Par contre, elle a pointé du doigt un autre axe qui pourrait se révéler stratégique. « Les nombreux départs en retraite à venir offrent l’opportunité de repenser la structure d’emploi et l’organisation du travail ». En effet, à compter de 2035, les administrations publiques locales enregistreront 10 % de départs en retraite chaque année, soit une économie de 5 milliards d’euros par an.

En prenant en compte cet éloquent paramètre, en réagençant le temps de travail et en luttant plus farouchement contre l’absentéisme, les collectivités pourraient davantage rationaliser leurs dépenses de fonctionnement.

Des perspectives qui laissent les associations d’élus dubitatives et peu convaincues.

Achats des collectivités : professionnaliser et rechercher la performance

Sur le plan des achats publics et des charges, l’IGF établit le montant global à 51 milliards d’euros en 2022. Le bloc communal y participerait à 40 %. Un total en constante progression (+ 9 % par rapport à 2021, + 11 % par rapport à 2019) en raison de la reprise post-Covid et l’inflation sur les prix.

Pour l’inspection générale des finances, « en professionnalisant les achats et par la recherche de performance », tout en abandonnant « des objectifs politiques tels que l’achat local », plusieurs milliards d’euros pourraient être sauvegardés.
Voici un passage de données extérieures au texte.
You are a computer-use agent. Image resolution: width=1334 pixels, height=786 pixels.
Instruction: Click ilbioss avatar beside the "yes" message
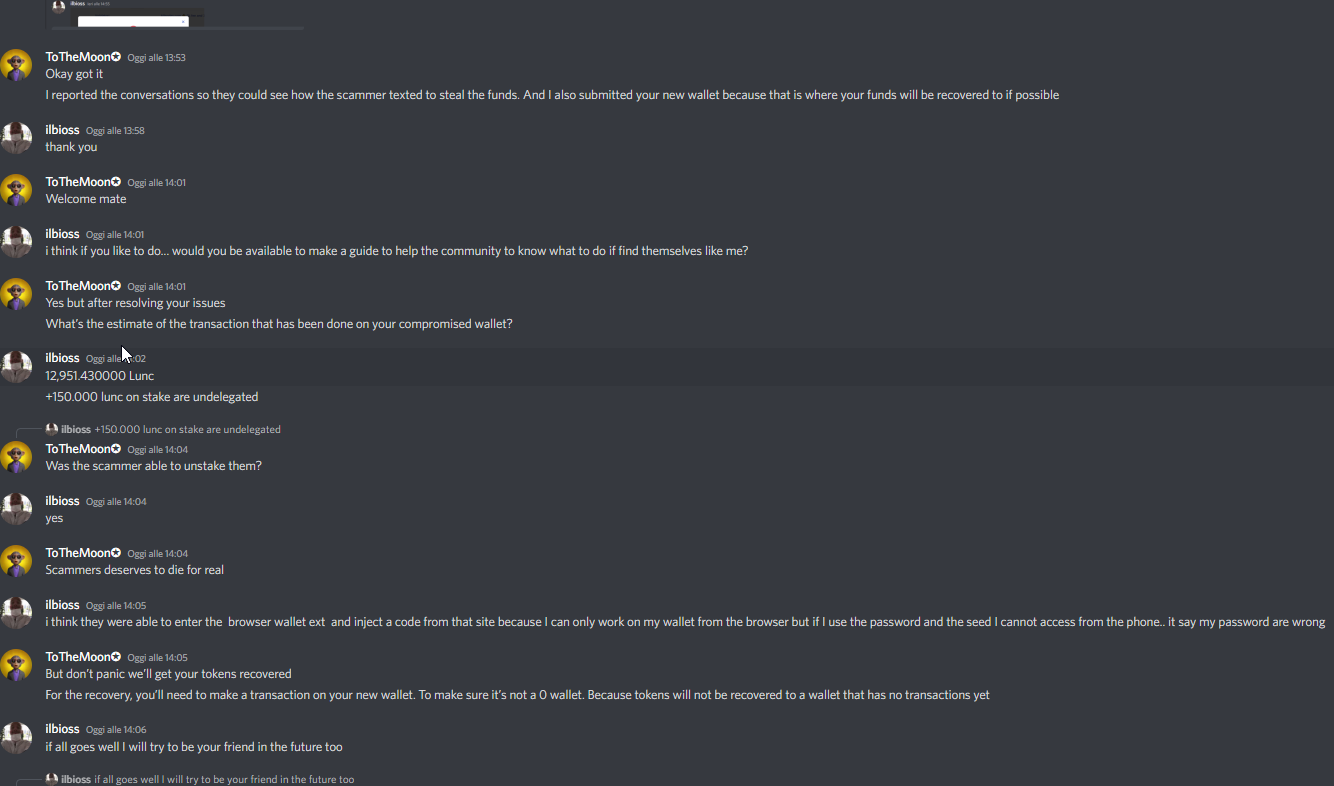click(x=16, y=509)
L’IGF recommande de surcroit de simplifier « l’échange d’information sur les volumes et les prix de certains segments d’achat prioritaires » ainsi que de « faciliter et diffuser le recensement des pratiques de mutualisation et encourager leur évaluation en proposant un cadre méthodologique ».
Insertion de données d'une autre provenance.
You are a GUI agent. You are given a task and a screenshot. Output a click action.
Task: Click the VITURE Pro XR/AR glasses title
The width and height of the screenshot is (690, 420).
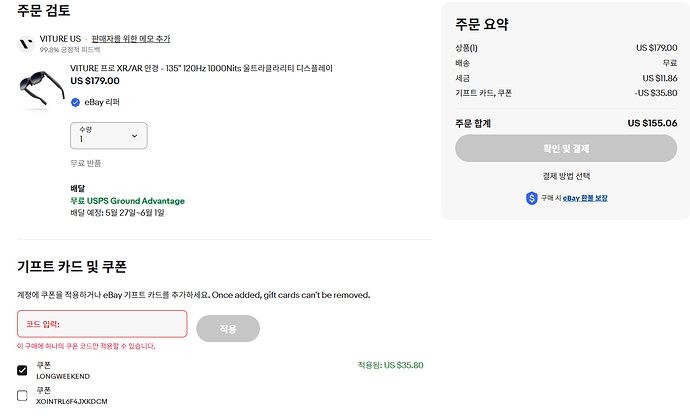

Des suggestions auxquelles ne se sont pas opposées les associations d’élus.

Investissements : de nécessaires réorientations

Dans sa seconde revue de dépenses, l’inspection générale des finances s’est intéressée aux investissements. 58 % ont été effectués par les administrations locales en 2022 alors même que « le soutien de l’Etat croît plus vite que les investissements des collectivités dans les dépenses d’équipements ».  

Pour mener à bien les objectifs français de décarbonation, l’IGF évalue les investissements obligatoires pour la transition écologique à 21 milliards d’euros : 14,8 milliards d’euros pour l’atténuation, 4,6 milliards d’euros pour l’écosystème et 1,5 milliard d’euros pour l’adaptation.

Sur ce volet-là, l’inspection conseille davantage des « réorientations de dépenses » afin de générer des économies. Selon elle, 1 milliard d’euros par an pourrait être préservé grâce à la rénovation énergétique et à l’éclairage public. En outre, avec le développement exponentiel du télétravail, une réduction de « 10 % de la surface du bâti administratif pourrait se traduire par des réorientations d’investissement de 500 millions d’euros annuels ». Poussant l’analyse encore plus loin, l’IGF indique que la diminution du nombre d’élèves et la fermeture d’écoles offriraient l’opportunité de « redéployer 115 millions d’euros par an à horizon 2026 ».

Compter sur les dotations de l’État et la mutualisation

Soulignant « la prévisibilité et le ciblage des soutiens de l’État », l’inspection générale des finances recommanderait de structurer les dotations « autour de deux priorités : la transition écologique et la cohésion des territoires ». La péréquation dans la DGF (dotation globale de fonctionnement) et les projets labellisés « vert » bénéficiant de soutiens financiers s’en retrouveraient ainsi dynamisés.

Par ailleurs, l’IGF appelle les collectivités à « mutualiser les investissements structurants » puis à « harmoniser et étendre les règles d’amortissement », afin de « financer la transition via une contractualisation substantielle ». Pour l’inspection générale des finances, il faut « évaluer le FCTVA » (fonds de compensation pour la taxe sur la valeur ajoutée), généraliser le CFU (compte financier unique), optimiser le suivi patrimonial des collectivités et appliquer une budgétisation verte.

Là aussi, les associations d’élus demeurent perplexes. Nul besoin, de toute façon, de prendre des directives strictes dès à présent. Un rapport de la Cour des comptes sur la participation des territoires au redressement des comptes publics est attendu pour juin. Ce n’est qu’à ce moment précis que les collectivités découvriront les efforts financiers qui leur seront véritablement exigés.